Tag Archives: Human

Objective or subjective laws and lawgivers

Zach Weinersmith and Sean Carroll recently blogged about subjective and objective morality (see Pankration Ethics and Morality and Basketball). Their ideas are interesting but I found their comparison of physical laws and moral laws with the rules of basketball and pankration confusing – both games are rather foreign to me. So I am taking the opportunity to clarify my own ideas about physical laws and moral laws. And whether such laws are objective or subjective.

Today I’ll just present my understanding of laws of nature, and whether they need a “divine lawmaker” or arise automatically from reality itself. I’ll get on to “moral laws” later in the week.

Laws of nature and moral law

Weinersmith thinks that the religious apologist argument that moral laws require a god “makes at least a certain amount of sense” – “it only makes sense to posit objective laws if there is a lawgiver.” I’ll come back to that. However, he thinks “laws of nature” are different.  “I’m willing to believe that a law like “like charge repels like” could be a random member of any number of functional sets of simple physical laws, and therefore might not require a lawgiver.”

On the other hand, most religious apologists argue that the “laws of physics,” etc., need a lawmaker, their god, just as much as moral laws. After all, they argue, the fact that nature behaves in a rational, logical way is evidence of a god who has somehow injected that order into the natural world.

I think there is a conceptual problem arising from at least partly confusing a completely human-made law – a rule which society decides and enforces, with a physical law or law of nature – some relationship of matter and energy which humanity has recognised through observation. Sure, the “laws of nature” are also human constructs but they do describe observations. They attempt to describe objective reality. In no way do humans instruct nature how to behave. Nor does any other being have to lay down such instruction to natural bodies and phenomena – they arise from the very nature of those bodies and phenomena.
* * * * *
▸ **Required tasks**:
- 1) In the post on objective and subjective laws, what do most religious apologists argue the laws of physics need?
- 2) Reproduce the post on objective and subjective laws from "Objective or subjective laws" to "in the week.", word for word.

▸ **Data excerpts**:
* * * * *
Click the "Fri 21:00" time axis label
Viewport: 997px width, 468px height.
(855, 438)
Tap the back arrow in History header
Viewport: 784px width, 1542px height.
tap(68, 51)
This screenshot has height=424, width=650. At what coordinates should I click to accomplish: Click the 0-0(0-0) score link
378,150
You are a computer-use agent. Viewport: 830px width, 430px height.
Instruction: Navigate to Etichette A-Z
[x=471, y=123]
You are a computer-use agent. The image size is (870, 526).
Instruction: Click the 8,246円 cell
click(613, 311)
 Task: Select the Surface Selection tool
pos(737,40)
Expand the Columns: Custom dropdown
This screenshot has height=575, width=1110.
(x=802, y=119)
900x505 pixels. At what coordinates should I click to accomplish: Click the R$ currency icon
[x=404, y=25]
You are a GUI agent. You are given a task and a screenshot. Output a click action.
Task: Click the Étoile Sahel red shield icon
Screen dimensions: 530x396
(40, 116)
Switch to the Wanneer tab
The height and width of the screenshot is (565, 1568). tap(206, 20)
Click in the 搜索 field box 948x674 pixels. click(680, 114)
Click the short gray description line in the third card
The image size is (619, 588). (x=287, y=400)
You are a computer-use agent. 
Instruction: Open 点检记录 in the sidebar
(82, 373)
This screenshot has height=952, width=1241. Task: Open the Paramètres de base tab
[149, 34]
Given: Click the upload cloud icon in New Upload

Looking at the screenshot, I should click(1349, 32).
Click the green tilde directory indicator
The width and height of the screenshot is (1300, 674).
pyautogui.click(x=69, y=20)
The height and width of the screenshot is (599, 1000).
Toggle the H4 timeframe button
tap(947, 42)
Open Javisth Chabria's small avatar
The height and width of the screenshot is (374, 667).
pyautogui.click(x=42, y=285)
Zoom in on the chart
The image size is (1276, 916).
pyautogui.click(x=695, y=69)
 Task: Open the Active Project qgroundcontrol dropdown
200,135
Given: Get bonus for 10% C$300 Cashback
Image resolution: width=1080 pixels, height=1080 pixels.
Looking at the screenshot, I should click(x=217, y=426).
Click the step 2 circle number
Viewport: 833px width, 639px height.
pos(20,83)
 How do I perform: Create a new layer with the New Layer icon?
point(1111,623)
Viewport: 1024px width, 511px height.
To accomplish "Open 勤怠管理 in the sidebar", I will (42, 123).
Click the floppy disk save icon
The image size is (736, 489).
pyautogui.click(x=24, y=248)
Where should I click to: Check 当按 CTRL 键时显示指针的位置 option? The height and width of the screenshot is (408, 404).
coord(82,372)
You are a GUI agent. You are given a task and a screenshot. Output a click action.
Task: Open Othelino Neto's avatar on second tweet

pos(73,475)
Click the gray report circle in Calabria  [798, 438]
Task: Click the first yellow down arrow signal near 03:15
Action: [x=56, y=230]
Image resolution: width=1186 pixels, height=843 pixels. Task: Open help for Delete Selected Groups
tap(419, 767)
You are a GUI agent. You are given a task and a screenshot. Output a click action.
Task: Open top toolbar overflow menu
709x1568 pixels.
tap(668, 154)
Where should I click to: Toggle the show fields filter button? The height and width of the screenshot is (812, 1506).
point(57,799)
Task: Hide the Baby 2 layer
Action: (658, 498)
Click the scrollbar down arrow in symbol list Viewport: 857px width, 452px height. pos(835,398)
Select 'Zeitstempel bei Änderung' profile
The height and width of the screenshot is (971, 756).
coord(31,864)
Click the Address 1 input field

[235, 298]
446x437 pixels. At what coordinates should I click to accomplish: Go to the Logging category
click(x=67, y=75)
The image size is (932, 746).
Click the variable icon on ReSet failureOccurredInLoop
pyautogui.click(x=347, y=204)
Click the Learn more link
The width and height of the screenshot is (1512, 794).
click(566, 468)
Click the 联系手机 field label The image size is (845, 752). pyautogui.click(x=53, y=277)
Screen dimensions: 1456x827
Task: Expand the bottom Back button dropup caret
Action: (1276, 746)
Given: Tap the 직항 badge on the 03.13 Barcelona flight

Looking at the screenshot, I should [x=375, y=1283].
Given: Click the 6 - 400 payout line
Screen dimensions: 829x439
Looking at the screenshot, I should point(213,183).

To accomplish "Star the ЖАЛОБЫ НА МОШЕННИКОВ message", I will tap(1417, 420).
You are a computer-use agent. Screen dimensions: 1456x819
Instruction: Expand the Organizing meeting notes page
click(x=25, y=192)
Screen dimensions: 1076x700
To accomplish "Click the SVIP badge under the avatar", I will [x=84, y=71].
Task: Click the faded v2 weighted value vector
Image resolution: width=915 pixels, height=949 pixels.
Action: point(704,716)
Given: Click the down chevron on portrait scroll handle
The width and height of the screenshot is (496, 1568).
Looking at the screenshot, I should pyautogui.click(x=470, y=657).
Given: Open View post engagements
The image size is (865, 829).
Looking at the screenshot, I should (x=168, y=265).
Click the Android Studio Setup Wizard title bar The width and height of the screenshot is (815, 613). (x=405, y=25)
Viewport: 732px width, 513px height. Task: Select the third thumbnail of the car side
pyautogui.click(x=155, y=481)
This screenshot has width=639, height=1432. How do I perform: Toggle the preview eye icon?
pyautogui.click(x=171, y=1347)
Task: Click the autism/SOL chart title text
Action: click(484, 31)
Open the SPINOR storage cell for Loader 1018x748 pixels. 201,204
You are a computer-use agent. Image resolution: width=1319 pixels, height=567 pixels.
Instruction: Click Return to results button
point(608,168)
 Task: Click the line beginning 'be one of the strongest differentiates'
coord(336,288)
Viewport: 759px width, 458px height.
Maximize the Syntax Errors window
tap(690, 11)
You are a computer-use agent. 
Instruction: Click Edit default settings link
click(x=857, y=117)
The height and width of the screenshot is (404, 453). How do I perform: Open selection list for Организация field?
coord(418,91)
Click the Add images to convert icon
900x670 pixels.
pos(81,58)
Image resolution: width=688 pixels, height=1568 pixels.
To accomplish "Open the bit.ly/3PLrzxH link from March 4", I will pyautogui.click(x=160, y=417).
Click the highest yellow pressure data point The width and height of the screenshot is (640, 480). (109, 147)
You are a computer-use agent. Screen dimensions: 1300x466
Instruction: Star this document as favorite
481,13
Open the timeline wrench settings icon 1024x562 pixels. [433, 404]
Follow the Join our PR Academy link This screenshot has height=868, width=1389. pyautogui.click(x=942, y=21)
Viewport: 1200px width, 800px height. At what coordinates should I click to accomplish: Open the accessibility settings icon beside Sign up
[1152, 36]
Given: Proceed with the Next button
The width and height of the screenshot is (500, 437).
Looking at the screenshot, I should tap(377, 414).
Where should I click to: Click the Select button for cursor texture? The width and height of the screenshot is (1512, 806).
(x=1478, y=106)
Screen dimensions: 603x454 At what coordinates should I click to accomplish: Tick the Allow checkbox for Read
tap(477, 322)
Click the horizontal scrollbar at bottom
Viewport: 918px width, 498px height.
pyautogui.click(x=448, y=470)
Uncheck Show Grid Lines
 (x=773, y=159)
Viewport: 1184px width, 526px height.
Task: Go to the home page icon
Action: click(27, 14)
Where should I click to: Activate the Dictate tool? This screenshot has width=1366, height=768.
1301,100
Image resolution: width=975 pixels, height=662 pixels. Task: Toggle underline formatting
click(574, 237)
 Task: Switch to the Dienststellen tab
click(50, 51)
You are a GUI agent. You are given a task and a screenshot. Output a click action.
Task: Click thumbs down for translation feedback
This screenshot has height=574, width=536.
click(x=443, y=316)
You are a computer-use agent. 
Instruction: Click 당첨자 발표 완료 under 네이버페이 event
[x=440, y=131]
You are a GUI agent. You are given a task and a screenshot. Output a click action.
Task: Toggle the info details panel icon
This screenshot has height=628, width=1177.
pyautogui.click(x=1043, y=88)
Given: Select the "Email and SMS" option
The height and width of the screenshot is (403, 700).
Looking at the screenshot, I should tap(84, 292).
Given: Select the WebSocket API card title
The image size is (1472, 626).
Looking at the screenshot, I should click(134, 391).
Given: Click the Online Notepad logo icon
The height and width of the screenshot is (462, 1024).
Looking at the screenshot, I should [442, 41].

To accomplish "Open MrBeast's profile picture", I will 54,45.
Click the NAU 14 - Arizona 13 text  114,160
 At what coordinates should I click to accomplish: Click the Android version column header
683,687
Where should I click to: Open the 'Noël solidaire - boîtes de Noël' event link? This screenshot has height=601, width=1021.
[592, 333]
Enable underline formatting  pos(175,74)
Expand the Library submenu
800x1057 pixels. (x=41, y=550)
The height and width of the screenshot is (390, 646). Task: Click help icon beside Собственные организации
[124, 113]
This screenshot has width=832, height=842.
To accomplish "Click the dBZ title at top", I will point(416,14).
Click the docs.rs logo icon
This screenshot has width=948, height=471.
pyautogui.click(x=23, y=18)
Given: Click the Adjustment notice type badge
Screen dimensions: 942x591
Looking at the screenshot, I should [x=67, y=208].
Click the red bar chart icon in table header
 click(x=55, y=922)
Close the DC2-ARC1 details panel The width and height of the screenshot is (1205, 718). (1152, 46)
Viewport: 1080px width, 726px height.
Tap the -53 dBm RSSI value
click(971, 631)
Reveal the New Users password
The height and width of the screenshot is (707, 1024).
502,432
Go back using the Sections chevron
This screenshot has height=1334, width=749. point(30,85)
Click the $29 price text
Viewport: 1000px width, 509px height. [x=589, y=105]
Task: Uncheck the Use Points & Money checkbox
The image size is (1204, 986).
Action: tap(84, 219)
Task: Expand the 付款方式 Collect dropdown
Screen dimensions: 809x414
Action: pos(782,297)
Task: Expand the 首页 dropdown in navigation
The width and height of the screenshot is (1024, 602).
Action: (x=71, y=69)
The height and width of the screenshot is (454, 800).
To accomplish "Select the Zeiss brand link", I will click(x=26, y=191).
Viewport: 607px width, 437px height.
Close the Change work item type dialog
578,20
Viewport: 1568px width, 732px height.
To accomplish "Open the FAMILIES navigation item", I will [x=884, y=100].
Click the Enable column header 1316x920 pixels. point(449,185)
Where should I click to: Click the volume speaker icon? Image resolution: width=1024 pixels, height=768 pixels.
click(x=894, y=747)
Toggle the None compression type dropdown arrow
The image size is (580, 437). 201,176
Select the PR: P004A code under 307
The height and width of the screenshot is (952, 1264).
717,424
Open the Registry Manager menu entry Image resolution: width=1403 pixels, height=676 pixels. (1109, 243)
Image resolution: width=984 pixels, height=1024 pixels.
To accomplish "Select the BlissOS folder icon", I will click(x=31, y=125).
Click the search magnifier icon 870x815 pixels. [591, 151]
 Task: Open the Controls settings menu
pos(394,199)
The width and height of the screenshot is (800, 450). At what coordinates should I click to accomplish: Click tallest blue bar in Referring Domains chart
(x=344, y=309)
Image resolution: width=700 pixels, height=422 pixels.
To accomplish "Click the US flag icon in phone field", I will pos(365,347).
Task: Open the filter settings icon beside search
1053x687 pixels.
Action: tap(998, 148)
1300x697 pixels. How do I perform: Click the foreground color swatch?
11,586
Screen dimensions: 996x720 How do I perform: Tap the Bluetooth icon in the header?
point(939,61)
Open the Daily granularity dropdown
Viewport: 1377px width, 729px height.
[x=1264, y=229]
* * * * *
▸ **Responses in order**:
- 1) They need a lawmaker, their god.

- 2)
Objective or subjective laws and lawgivers

Zach Weinersmith and Sean Carroll recently blogged about subjective and objective morality (see Pankration Ethics and Morality and Basketball). Their ideas are interesting but I found their comparison of physical laws and moral laws with the rules of basketball and pankration confusing – both games are rather foreign to me. So I am taking the opportunity to clarify my own ideas about physical laws and moral laws. And whether such laws are objective or subjective.

Today I’ll just present my understanding of laws of nature, and whether they need a “divine lawmaker” or arise automatically from reality itself. I’ll get on to “moral laws” later in the week.